**Task requirements**
Convert the material into a numbered list, starting with the line that contains "Confirm with the OK button" and going on through the end of the material, skipping blank lines. Leave the pictures out of your answer.

**Given entries**

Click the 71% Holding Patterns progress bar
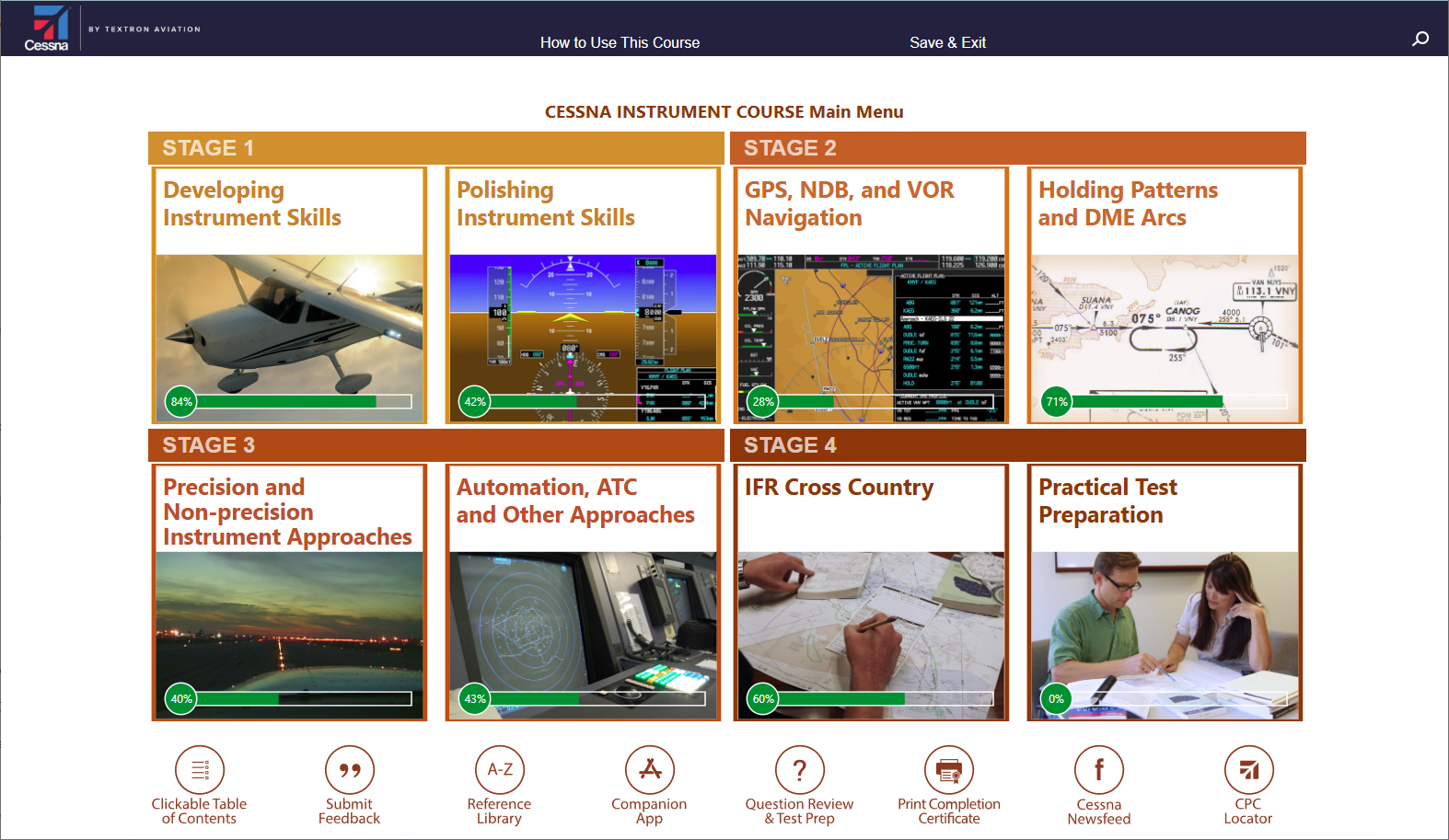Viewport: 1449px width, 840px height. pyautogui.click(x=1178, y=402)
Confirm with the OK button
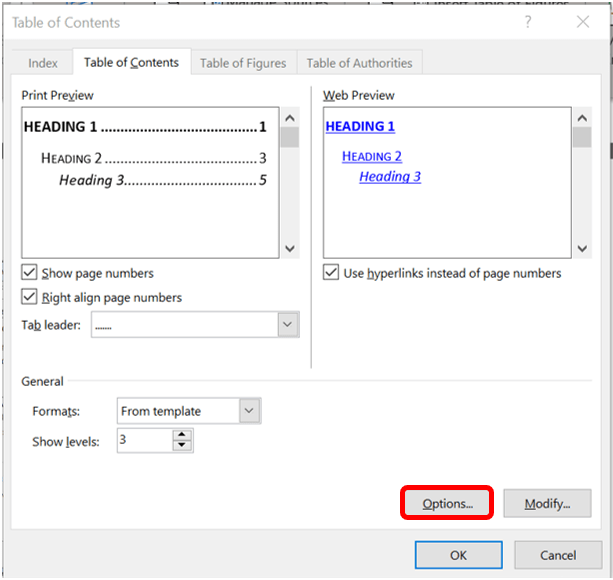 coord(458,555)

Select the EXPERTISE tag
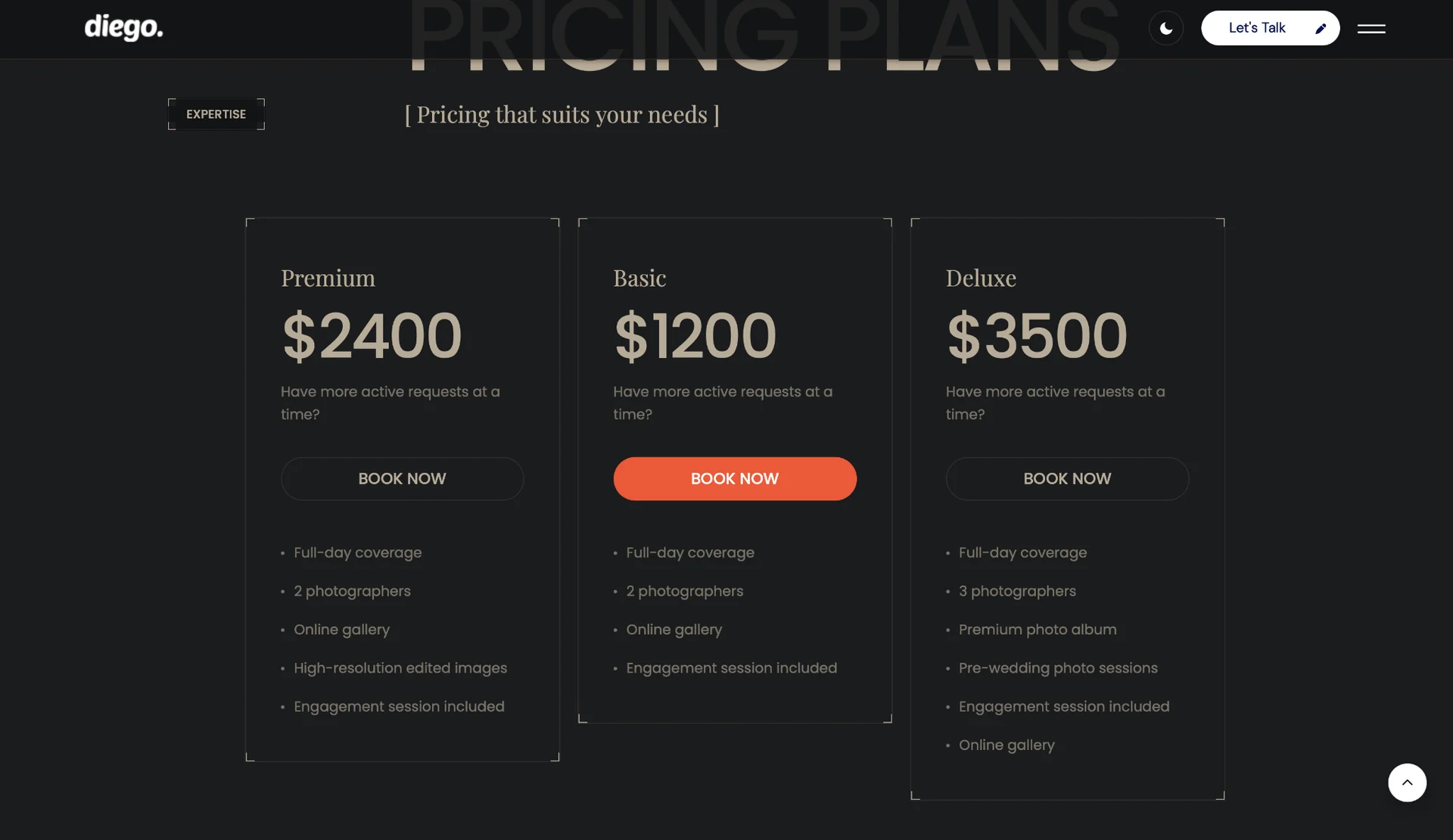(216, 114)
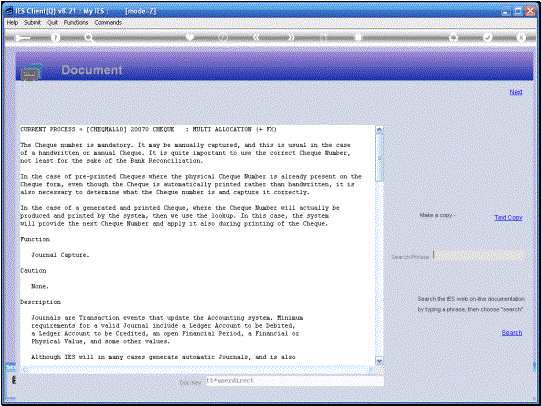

**Finished answer**
1. Confirm with the OK button
2.  coord(458,555)
3. Select the EXPERTISE tag
4. (216, 114)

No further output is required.